Number of pages: 350
Started: 30 November 2007
Finished: 6 December 2007
Summary (taken from blurb):
The longest continuous footpath in the world, the Appalachian Trail stretches along the East Coast of the United States, from Georgia to Maine, through some of the most arresting and celebrated landscapes in America.
At the age of forty-four, in the company of his friend Stephen Katz (last seen in the bestselling Neither Here Nor There, Bill Bryson sets off to hike through the vast tangled woods which have been frightening sensible people for three hundred years. Ahead lay almost 2,200 miles of remote mountain wilderness filled with bears, moose, bobcats, rattlesnakes, poisonous plants, disease-bearing ticks, the occasional chuckling murderer and - perhaps most alarming of all - people whose favourite pastime is discussing the relative merits of the external-frame backpack.
Facing savage weather, merciless insects, unreliable maps and a fickle companion whose profoundest wish was to go to a motel and watch The X-Files, Bryson gamely struggled through the wilderness to achieve a lifetime's ambition - not to die outdoors.
I started this book a couple of weeks after finishing Jack Kerouac's The Town and the City. That book fired up in me a big desire to visit the US, and this book has made it even worse! Despite the dangers that Bryson gleefully points out, he paints an irresistible picture of the Appalachian Trail and surrounding countryside.
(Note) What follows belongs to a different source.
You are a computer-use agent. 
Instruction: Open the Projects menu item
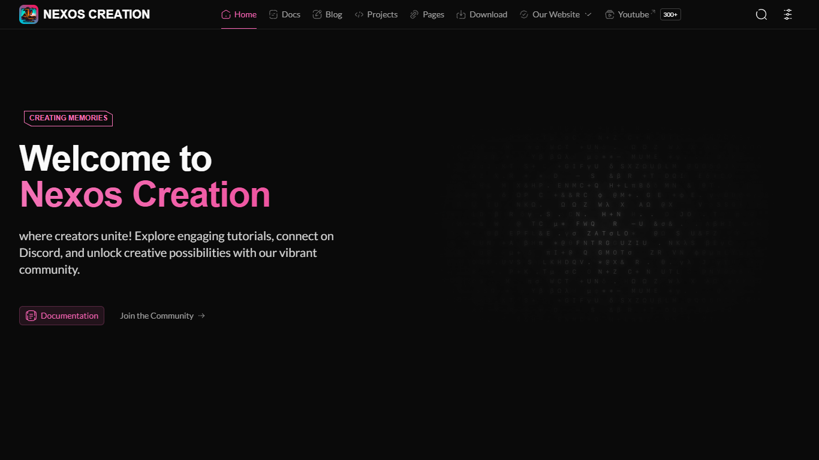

As someone who has done a bit of bushwalking, I could empathise with the difficulties faced by Bryson and Katz, particularly at the beginning of their trip. I couldn't resist reading a couple of passages out to my Dad to show him that we haven't been alone in our difficulties. The comparisons ended there though; whereas my bushwalking experiences have been limited to a couple of days, Bryson and Katz went on for weeks. How they did it I'll never know, but I know that I would love to give just a small section of this track a go. It sounds incredible.
Once again, Bill Bryson has written a hugely entertaining travel book and A Walk in the Woods is now one of my favourites of his. My only gripe is that I always seemed to reach the funniest sections of this book while reading on the train during my daily commute. When will I learn not to read Bryson in public? It's just too hard and embarrassing trying to contain the laughter.